Hunt to Kill (2010)
3/10
Oh it's a stinker alright
16 November 2010
Warning: Spoilers
And I was generous with three stars, of ten. Explanation to come.

A buddy rented this one and brought it over. Starring the only two known 'actors' Steve Austin and Eric Roberts (who has stumbled along on his acting career, never approaching his more famous sister Julia's prominence), Hunt to Kill starts out with a familiar formula: Two cop (southern border guard?) buddies, the two already mentioned, staking out a trailer in the desert. It's desert so it must be the southern US border. They call for backup and then decide to storm the trailer without waiting for the backup to arrive.

At this point we can see what's going to happen in this movie. The writer is going to have the characters do totally illogical things because he hasn't taken any care to advance the story in a plausible fashion, and we the audience will spend the rest of the show rolling our eyes saying all the while, 'Now why on Earth would somebody do that?'. The movie delivers.
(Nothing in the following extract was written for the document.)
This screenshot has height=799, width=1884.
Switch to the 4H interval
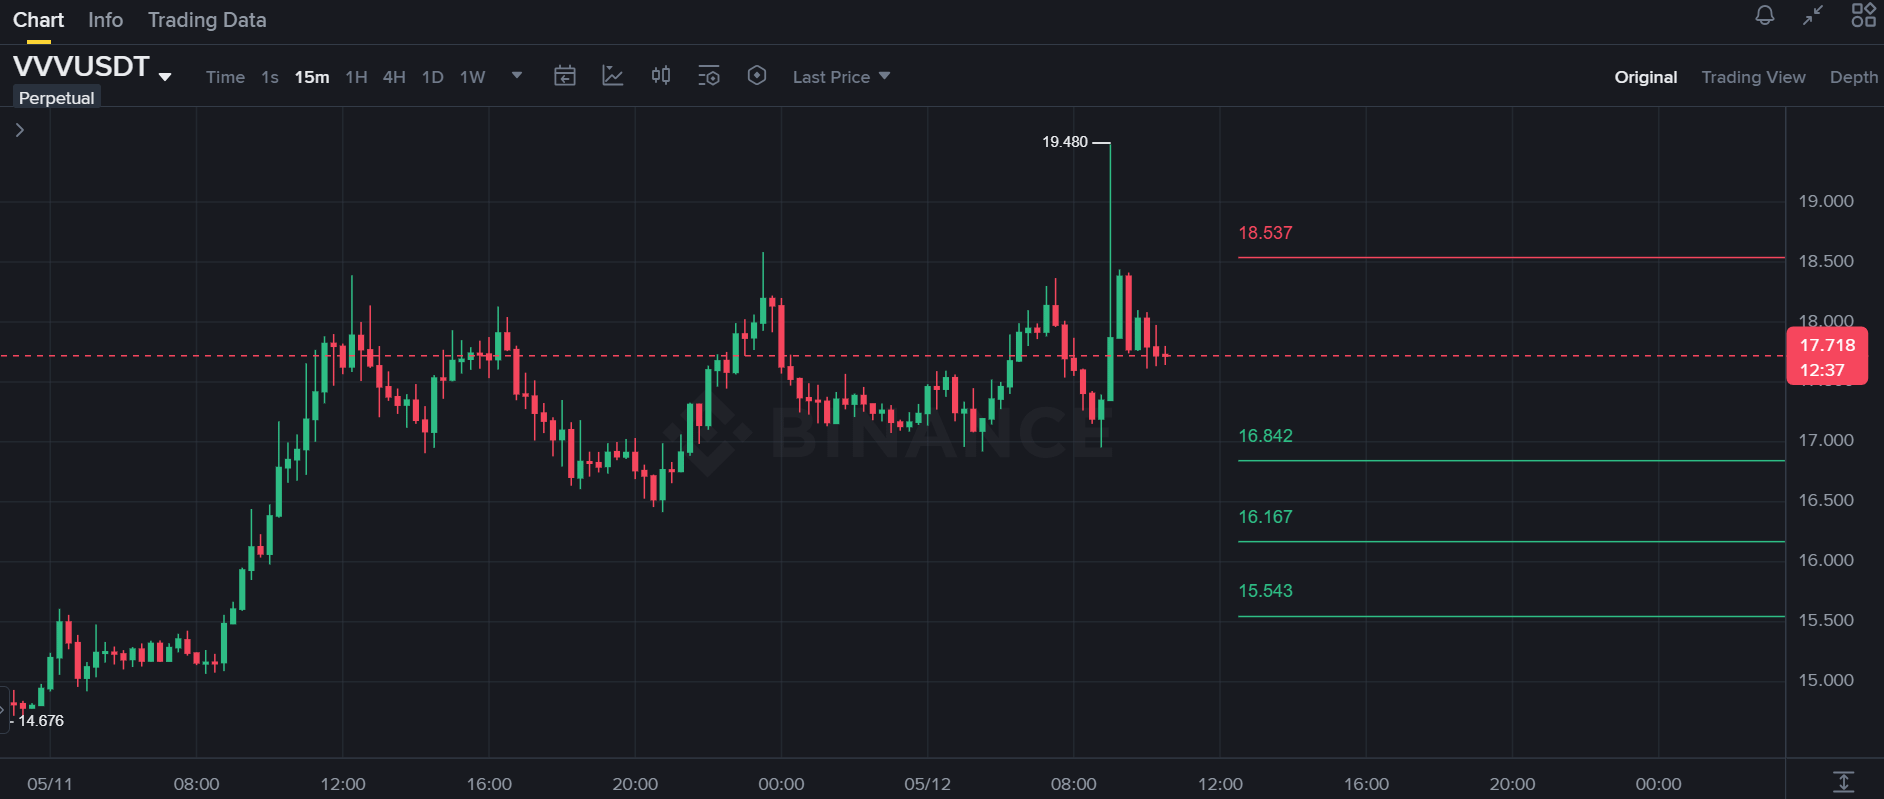tap(394, 77)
Of course the bust goes wrong. Eric Roberts must have been expensive because he's only on the screen long enough to get killed. The trailer is full of hidden bad guys and everything blows up in magnificent fashion, leaving only Steve Austin knocked flat but alive.

Next thing we know it's four years later and Austin has transformed into some sort of Rambo-like master of the forest and now he's in the Pacific Northwest. All the setup with the trailer and the killed partner? It has nothing at all to do with the rest of the movie except maybe to establish that Austin is tough. Oh, and we see him being given a birthday present of a watch with a woven band that can be unravelled into a rope.
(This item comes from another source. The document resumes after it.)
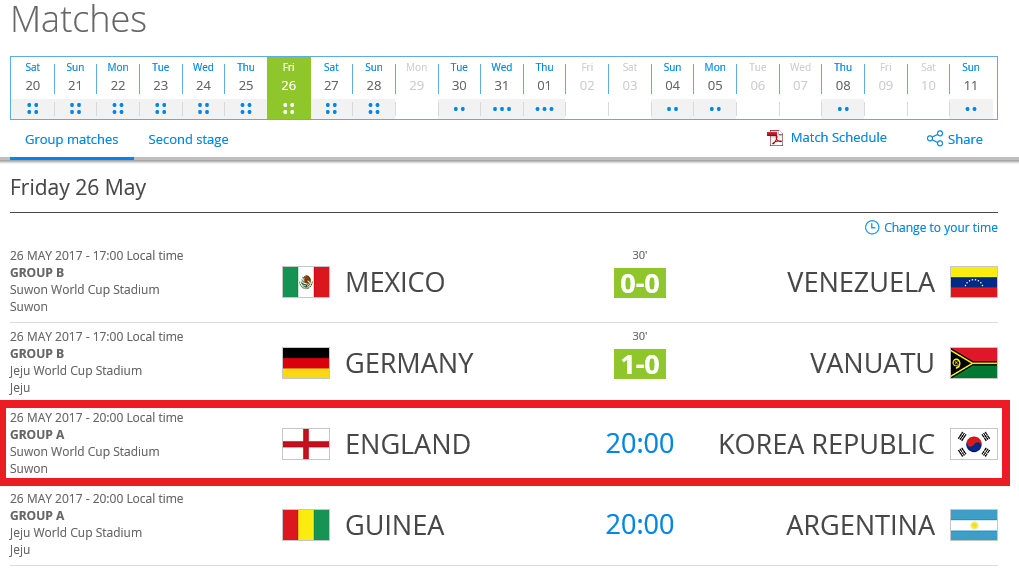The height and width of the screenshot is (572, 1019).
Task: Open the Match Schedule PDF link
Action: pyautogui.click(x=827, y=138)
The story shifts to a group of bad guys who have stolen some bonds and who are not only baby kicking bad but who betray each another at the drop of a hat. They kidnap Austin, actually kidnapping his newly appeared incredibly stupid daughter to force his cooperation in order that he should lead them through the forest to their fellow bad guy who has stolen their stolen bonds (don't ask) and taken off with a guide to sneak into Canada through the forest... (I warned you) The watch with the magic rope band that we expected Austin to use to save the day at some point? At one point the McGuffin (bag of bonds) had fallen off a cliff, Austin volunteers to go get it and just up and produces this magic watch band rope in front of everybody, unwinds it, and heads over the edge! Oh, that twist caught me by surprise! I had a great laugh over the fact that the watch-band rope once unravelled, became a half inch line of a good couple hundred feet in length.
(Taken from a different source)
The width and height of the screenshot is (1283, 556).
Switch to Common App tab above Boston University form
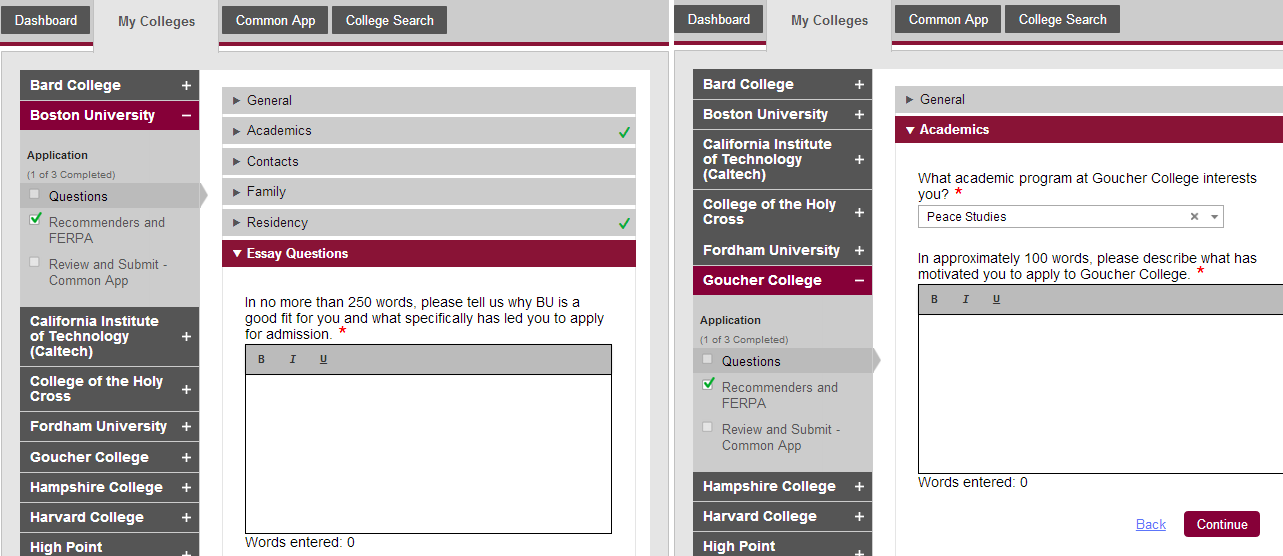[275, 21]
Of course the bad guys betray him, grab the McGuffin, cut the rope so that Austin falls off the cliff, and leave him for dead. Of course he's not dead.

The forest part allows the story to go the way of presenting Austin as Rambo, although he runs through the bush in a very awkward fashion as though he were wearing high heels. We get to enjoy seeing such eye rolling and laughter inspiring events as Austin leaning back against a log in the middle of the forest and discovering a bag slung up into a tree, that contains a compound hunting bow! How handy. You can almost hear the scriptwriter say to himself, "Now I want to introduce a hunting bow for Austin, how can I do that?" "I know, he just finds it in a bag, strung up in a tree!"

Mind you, later Austin discards the bow when he has shot all of the arrows. You can't reuse undamaged arrows, it seems.

There are enough scenes to inspire laughter that I didn't pull the DVD out of the player. It was funny enough to keep watching, I'll give it that. There were some visually stunning scenes shot around the abandoned Brittania copper mine in Southwest British Columbia and cliff scenes obviously shot around nearby Squamish.

I can't give it all away but I've said enough I think. Austin has to rescue his daughter before the bad guys can escape with her to Canada. It's not so awful you can't get a laugh or two, but it's pretty awful.